[Stored items from a collection]
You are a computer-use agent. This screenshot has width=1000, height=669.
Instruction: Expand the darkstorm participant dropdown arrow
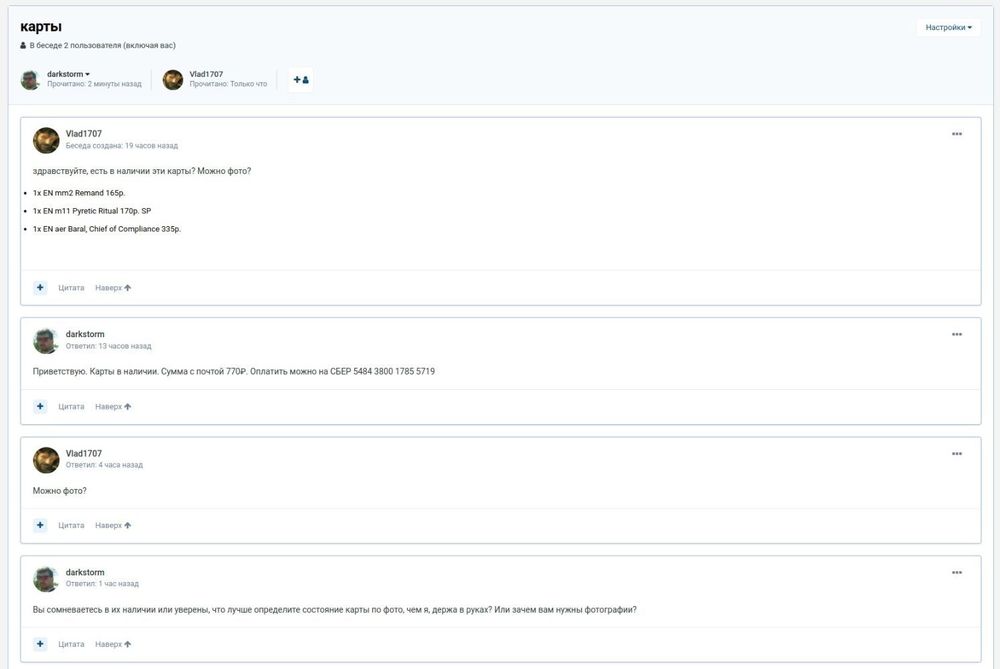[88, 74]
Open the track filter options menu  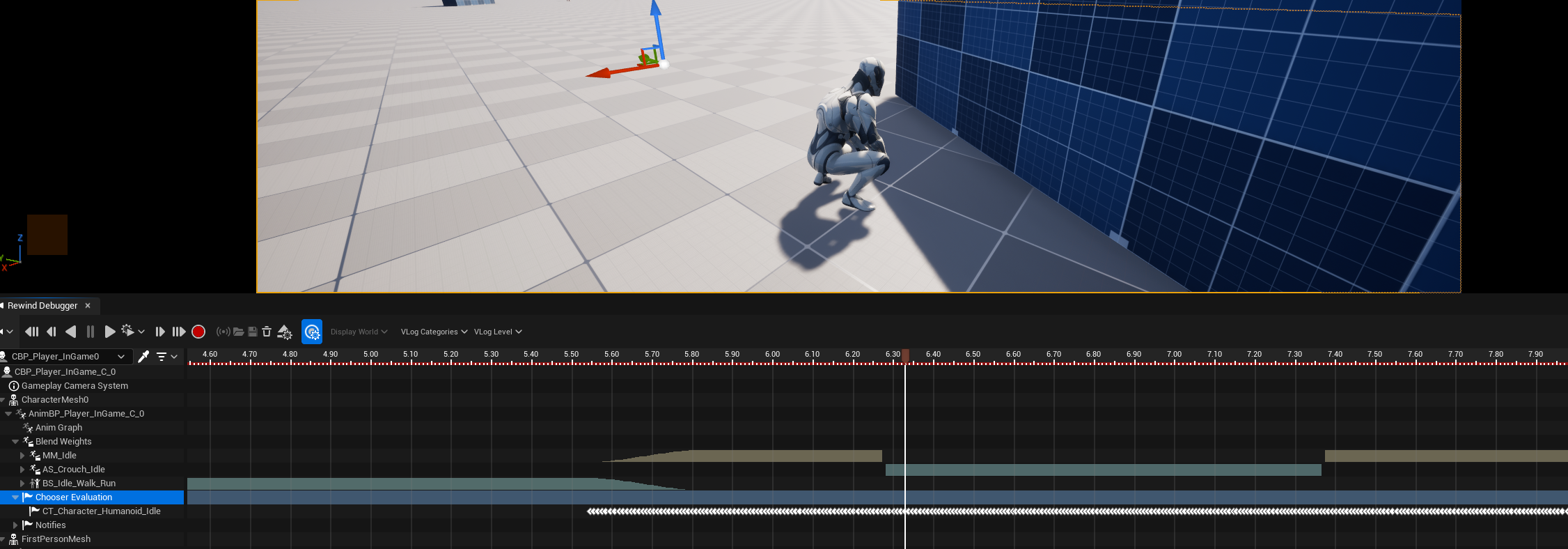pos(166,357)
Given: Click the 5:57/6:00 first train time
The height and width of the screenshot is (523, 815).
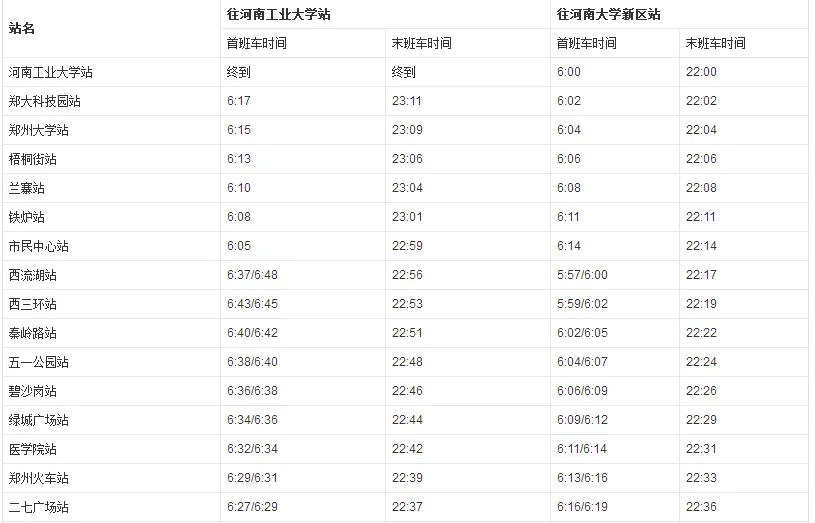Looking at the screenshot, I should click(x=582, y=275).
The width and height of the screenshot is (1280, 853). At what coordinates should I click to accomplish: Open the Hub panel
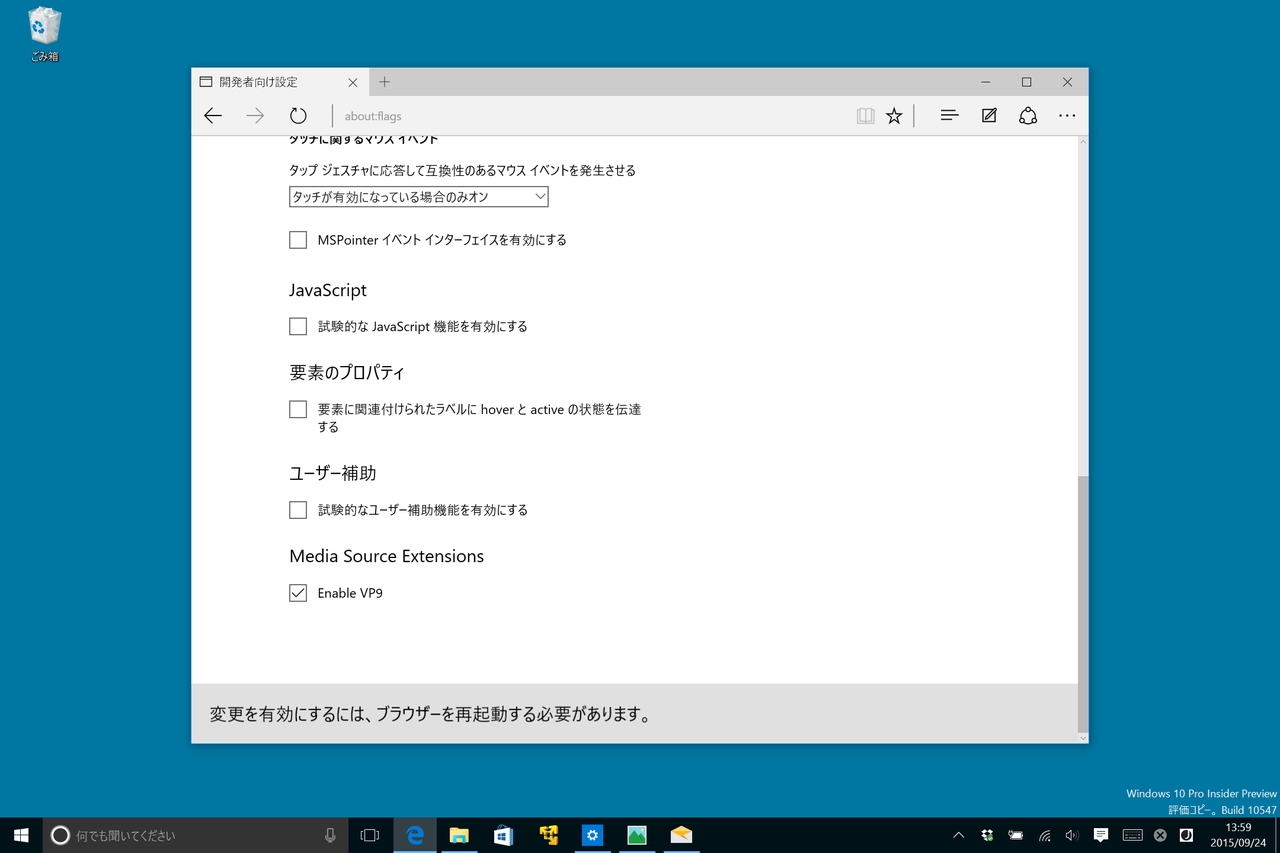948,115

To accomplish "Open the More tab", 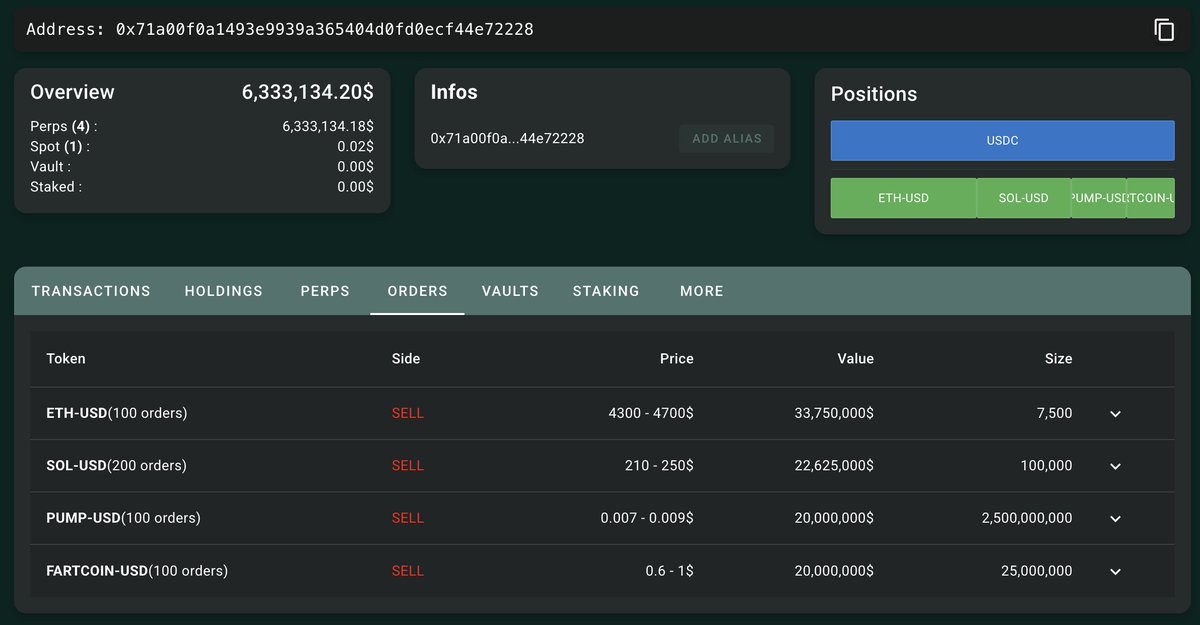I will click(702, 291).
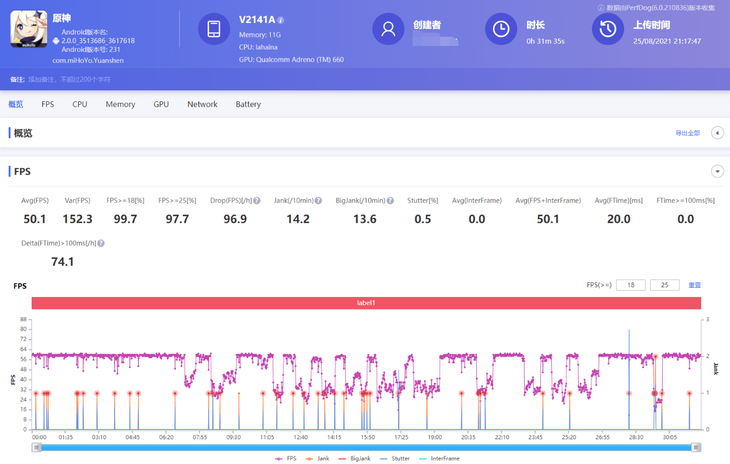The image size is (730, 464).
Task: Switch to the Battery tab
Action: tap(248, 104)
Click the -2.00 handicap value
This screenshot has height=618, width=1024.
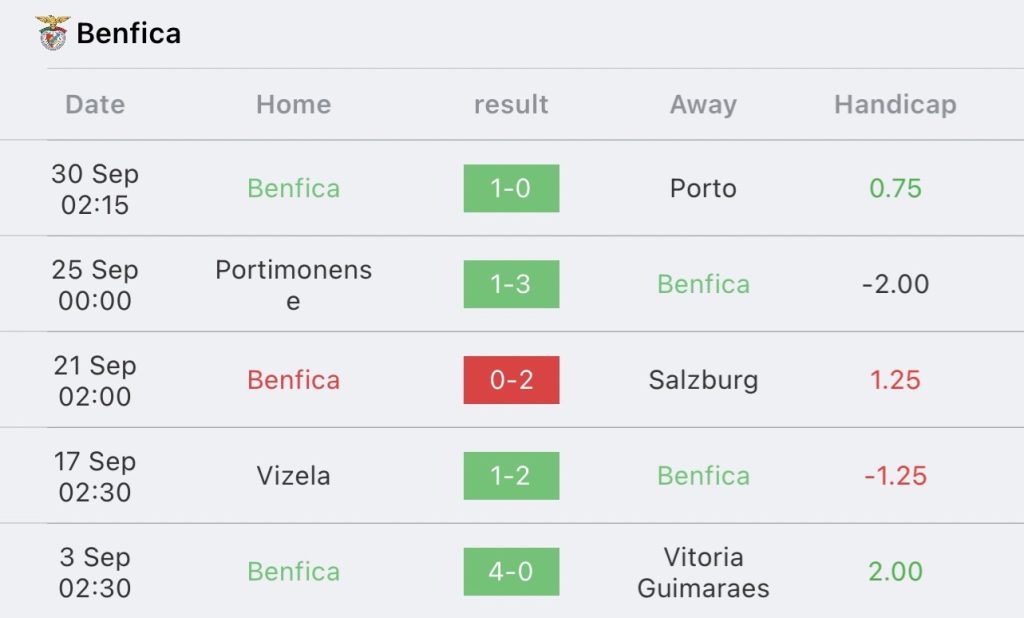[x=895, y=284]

# [Aim of the exercise]
Once the line containing "Click the -2.00 handicap value" is found, transcribe it and every line after it to the end of the records, exactly and with no pictures.

# [Result of this exercise]
Click the -2.00 handicap value
This screenshot has height=618, width=1024.
[x=895, y=284]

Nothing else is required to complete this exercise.